Apoptosis is characterized by membrane blebbing, chromosome condensation, vacuole formation and formation of apoptotic bodies. These features can be seen in DLA cells treated with MZ. One of the hallmarks of apoptosis is the cleavage of chromosomal DNA into nucleosomal units. The fragmentation of DNA into nucleosomal units (multiples of 180-200 bps) is caused by an enzyme known as CAD (Caspase Activated DNase). Normally CAD exists as an inactive complex with ICAD (inhibitor of CAD). During apoptosis, ICAD is cleaved by caspases such as caspase 3 to release CAD leads to rapid fragmentation of the nuclear DNA (Inoue et al., 2005). DNA isolated from DLA cells treated with MZ appeared in ladder pattern, confirming apoptosis induction by MZ.

p53 is a tumour suppressor gene that acts to integrate multiple stress signals into a series of diverse antiproliferative responses. One of the most important functions of p53 is its ability to activate apoptosis, and disruption of this process can promote tumour progression and chemoresistance. Induction of p53-dependent apoptotic pathway found to be an attractive strategy for anti-cancer treatment. In the present study, MZ up-regulated the expressions of p53, caspase 9 and caspase 3 genes indicating that MZ can induce p53 dependent intrinsic apoptotic pathway.

Apoptosis regulator Bcl-2 (B-cell leukaemia/lymphoma 2 protein) is a family of evolutionarily related proteins.
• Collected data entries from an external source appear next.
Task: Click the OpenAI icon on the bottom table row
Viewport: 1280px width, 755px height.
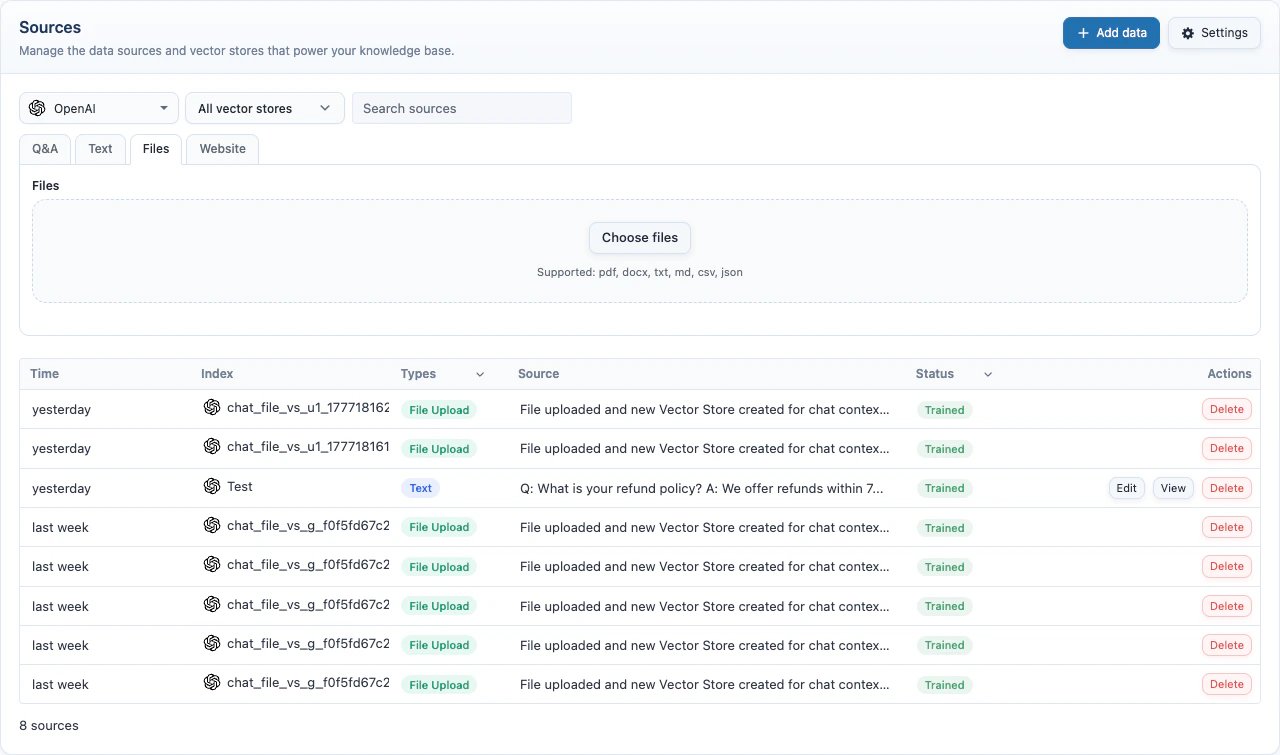Action: coord(212,684)
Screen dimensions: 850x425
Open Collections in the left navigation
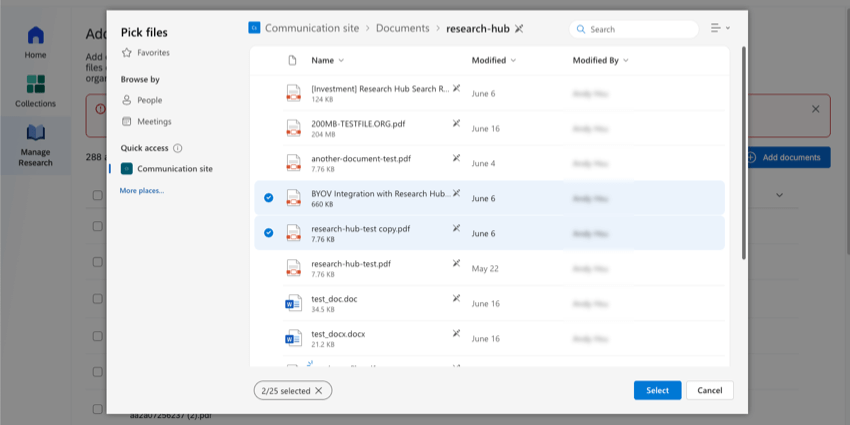(x=35, y=91)
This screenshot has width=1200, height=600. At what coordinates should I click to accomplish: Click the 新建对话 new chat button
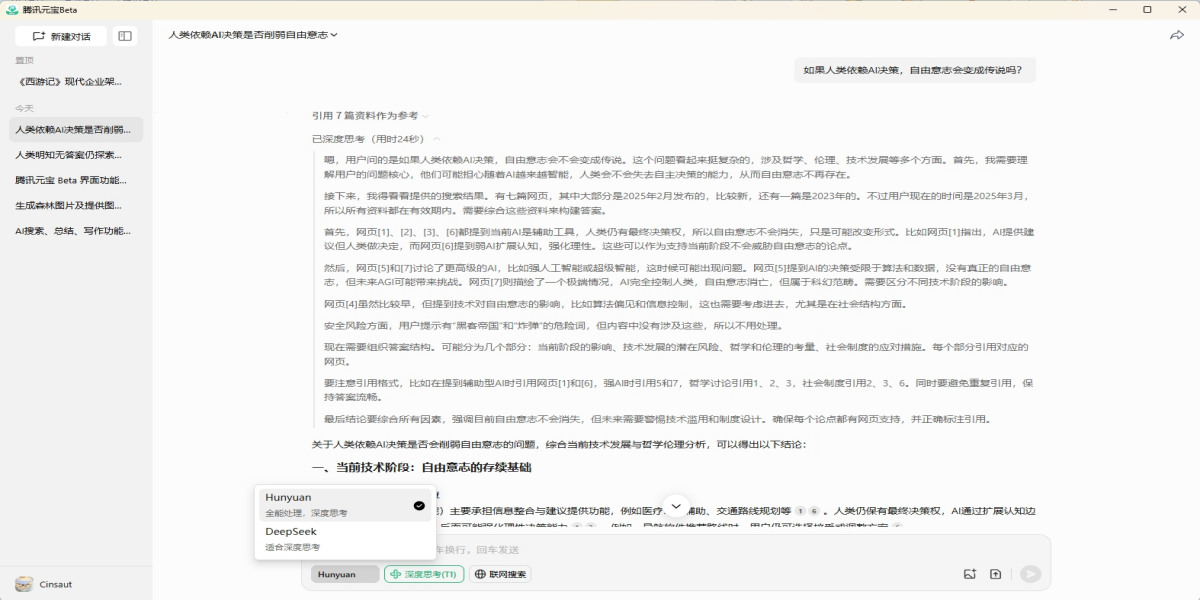62,36
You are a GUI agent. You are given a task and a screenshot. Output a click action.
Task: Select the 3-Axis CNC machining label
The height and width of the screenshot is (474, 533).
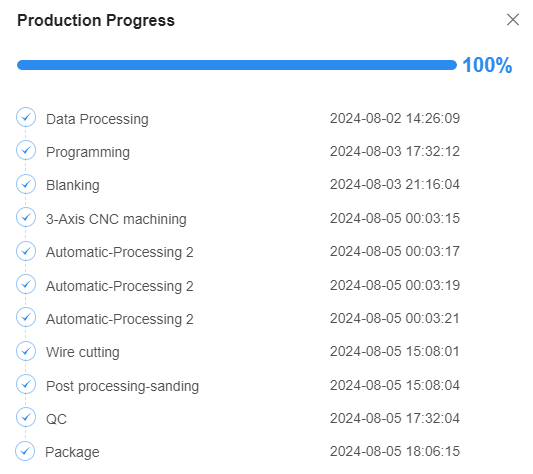116,219
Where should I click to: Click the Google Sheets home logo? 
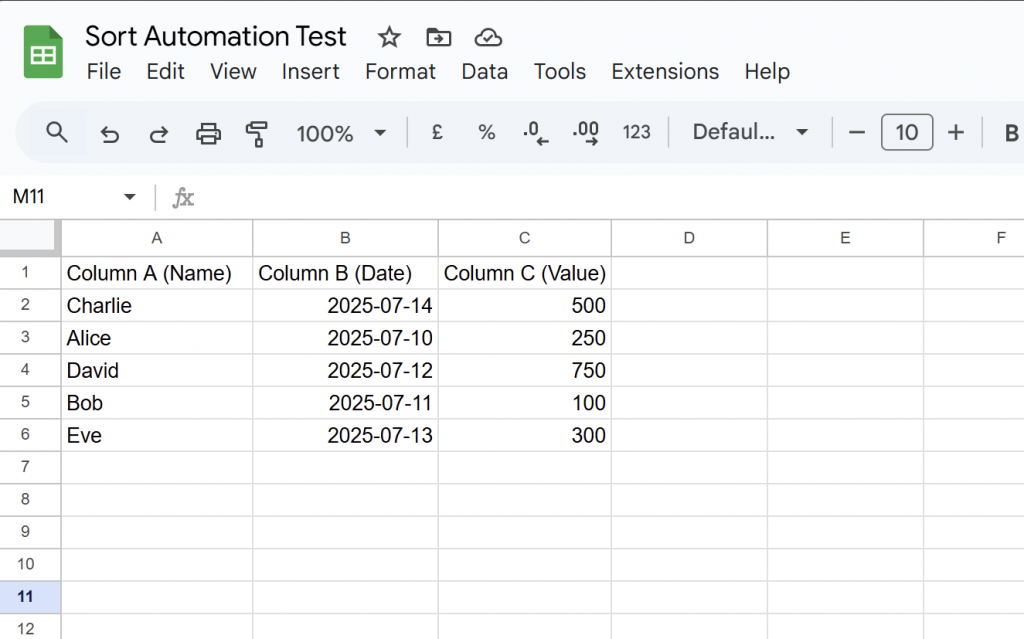tap(43, 52)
These proteins govern mitochondrial outer membrane permeabilization (MOMP) and can be either pro-apoptotic (Bax,BAD,Bak and Bok among others) or anti-apoptotic (including Bcl-2 proper,Bcl-xL, and Bcl-w among an assortment of others). Most cells express a variety of both anti-apoptotic and pro-apoptotic Bcl-2 proteins and the interaction within this family dictates whether a cell survives or dies. The dysregulation of the anti-apoptotic Bcl-2 family members is one of the defining features of cancer cells in comparison to normal cells, and this significantly contributes to the resistance of cancer cells to current treatment modalities. Several drugs that can inhibit Bcl-2 and related anti-apoptotic proteins have been developed, and some of them show considerable promise in the clinic [23]. In this study, expression of Bcl-2, an anti-apoptotic gene, occurred in transformed DLA cells. But the expression of Bcl-2 was significantly downregulated by MZ treatment. The present study revealed that the cytotoxic and antitumour effect of MZ on transformed cells is mediated through p53 dependent mitochondrial apoptotic pathway.

CONCLUSION

Xanthophyll carotenoid, meso-zeaxanthin was found to be cytotoxic to tumour cells such as Dalton’s lymphoma ascites tumour cells (DLA) and Ehrlich ascites tumour (EAC) cells as well as L929 fibroblasts. It was found to be nontoxic to normal cells. Meso-zeaxanthin increased the life span of EAC tumour bearing animals and reduced the solid tumour induced by DLA cells in mice; meso-Zeaxanthin was found to induce apoptosis of tumour cells as seen by morphological and DNA laddering. Moreover, it was found to induce apoptotic gene P[53]and caspase 3&9 and inhibited BCl2 gene indicating the mechanism of action of meso-zeaxanthin by the induction of apoptosis.

ACKNOWLEDGEMENT

Authors are thankful to Omni Active Health Technologies, Mumbai for providing meso-zeaxanthin and for their financial help to carry out this work.